O estrategista destaca que investidores estrangeiros têm visto a desvalorização do real, impulsionada pela piora na percepção fiscal, como um ponto de entrada “muito atrativo” para investimentos em renda fixa.
“Investidores experientes, que já viram isso no passado e sabem que a volatilidade de curto prazo eventualmente diminui, reconhecem que os fundamentos acabam prevalecendo. Esses momentos se mostram os melhores para ser positivo em algumas dessas oportunidades.”
Embora reconheça o aumento das incertezas sobre o comércio do Brasil com os Estados Unidos durante o governo de Donald Trump, Christensen afirma que o país pode ser um dos grandes beneficiados pelas tensões sino-americanas. A posição neutra do Brasil em relação às duas maiores potências globais, na visão do estrategista, é um ativo valioso no atual contexto geopolítico.
“Se os EUA impuserem tarifas à China e, em resposta, a China restringir as exportações americanas para o mercado chinês — que consistem principalmente em produtos agrícolas —, isso pode levar a China a aumentar suas compras de soja e outros itens agrícolas do Brasil.”
Do lado do comércio com os americanos, Christensen pontua que o Brasil pode se beneficiar da exportação de terras raras, que são minerais encontrados em pequenas quantidades, mas com um papel fundamental na indústria de chips. A China, que corresponde a 70% da produção global de terras raras, baniu nesta semana as exportações para os Estados Unidos, em mais um capítulo da guerra comercial entre os dois países.
“Se o Brasil souber aproveitar seus recursos e sua capacidade de fornecimento tanto para a China quanto para os EUA, pode sair vencedor nesse cenário de tensões crescentes, atuando como um mediador estratégico entre os dois países.”
Quem, por enquanto, tem conseguido ocupar esse espaço é o Vietnã.
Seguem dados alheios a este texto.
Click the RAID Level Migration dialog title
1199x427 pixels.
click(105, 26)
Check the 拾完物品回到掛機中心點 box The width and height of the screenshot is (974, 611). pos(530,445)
Diante do conflito comercial, suas exportações para os Estados Unidos triplicaram entre 2018 e 2022, enquanto os investimentos chineses no país dobraram no período, segundo dados da consultoria Kearney divulgados pelo The New York Times.
“Só é importante ter cuidado para não pender muito para um lado ou para o outro. No entanto, acredito que os brasileiros são suficientemente espertos e habilidosos para encontrar o equilíbrio apropriado entre as duas potências”, afirma Christensen.